The sudden and tragic death of Luca Prodan caused his fellow band mates to split up and form two new rock bands: one was Las Pelotas and the other, Divididos, comprising of Ricardo Mollo, Diego Arnedo and Gustavo Collado. Hugely successful, in 2005 the band won and shared the Platinum Konex Award as best rock group of 1995-2005 along with Los Redonditos.

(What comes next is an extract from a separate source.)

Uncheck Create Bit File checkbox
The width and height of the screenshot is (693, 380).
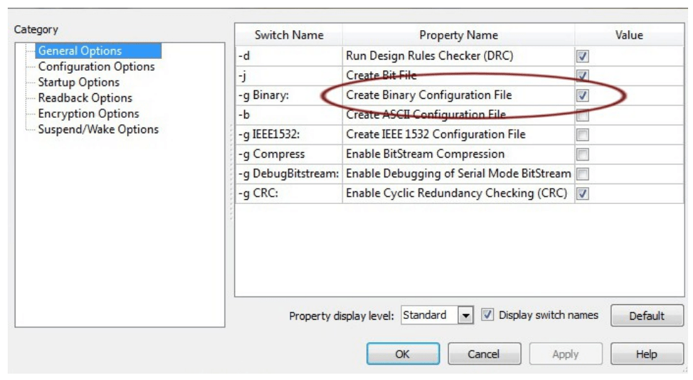(x=582, y=75)
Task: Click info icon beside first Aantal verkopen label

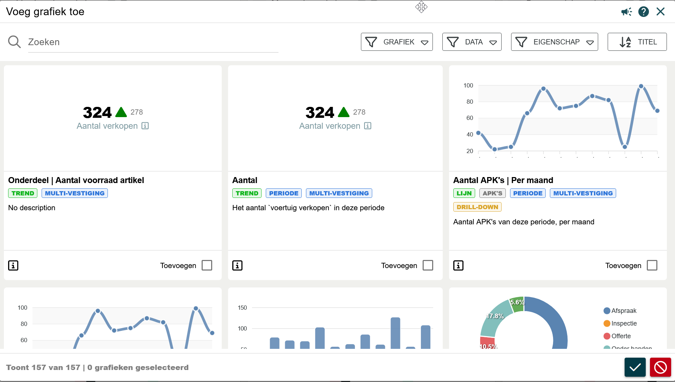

5. Los Fabulosos Cadillacs

Founded in 1985 by singer Gabriel Fernandez Capello, or 'Vicentico' and bassist Flavio Cianciaurlo; 'Sr. Flavio,' members of the band have come and gone but the Cadillacs’s infamous serving of rock, ska and reggae has ensured an international following. It was the first band to fuse Latin and ska (20 years before the UK’s Ska Cubano did) and has also been one of Argentina’s most successful rock exports, selling out tours in the Americas and Europe. The Cadillacs won the 1998 Grammy Award for Best Latin Rock/Alternative Album, and were nominated in the 2000 Latin Grammy Awards for Best Band and Best Music Video ("La Vida"), which received the now-defunct International Viewer's Choice Award (Southern Region) at the 2000 MTV Video Music Awards. Last year it delivered one of London’s most successful Latin shows by selling out at the Troxy.

6. Ratones Paranoicos

Recognised for their strong influence from the Rolling Stones, Ratones Paranoicos came into being in 1986 founded by Juanse (Juan Sebastian Guitierrez) and Pablo Memi. After the success of the big hit ‘Rock del Gato,’ in ’91, the Ratones were signed to Sony and subsequently worked with Rolling Stones produce, Andrew Oldham. They opened for both Guns N’ Roses and the Stones in Buenos Aires and have collaborated with acts of such calibre as Los Piojos and Andres Calamaro.

7. Los Piojos

Receiving their first commercial success in 1992 with Chactuchac. The second half of the nineties further pushed Los Piojos in to the realm of great recognition as the concept of suburban rock became more popular, with emerging bands such as Viejas Locas and La Renga. Interestingly, you will find elements of folklore in their music. With traces of the Redonditos, Los Piojos can also be seen in the tradition of raw, atmospheric rock and a grassroots, non-pretentious approach to music and the industry. Totally authentic and some beautiful compositions like 'Ando Ganas'.

8. Los Violadores

Emerging in the early eighties with punk rock, Los Violadores commonly had to perform under another name due to censorship by the military government in power. The band split in ’92 but have reunited at various points with different musicians over the years.

9. Bersuit Vergarabat

Formed officially in 1989, Bersuit, also known as the ‘psicopatas’ (due to the fact they often performed in pyjamas honouring Buenos Aires’s psychiatric hospital, Jose Tiburcio Borda) amongst dedicated fans, are famous for their politically engaged, satirical lyrics and eclectic formula of rock, cumbia, chacarera, cuartetazo, candombe and ska. Initially popular in Buenos Aires’s underground scene, Bersuit found national fame and subsequently throughout Latin America and Spain.

10. Babasonicos

Another band which appeared with the new wave sounds of the late eighties and early nineties, Babasonicos brought original sounds to the Argentine underground music scene thanks to lead singer Adrían “Dárgelos” Rodríguez and the keyboardist Diego “Uma-T” Tuñon in Lanús (south of Buenos Aires). The name Babasónicos refers to the Indian guru Sai Baba and the cartoon ‘The Jetsons’, translated as ‘Los Supersónicos’ in Spanish speaking countries. This band opened for acts such as Depeche Mode and U2 in the nineties and have since gone onto win numerous awards.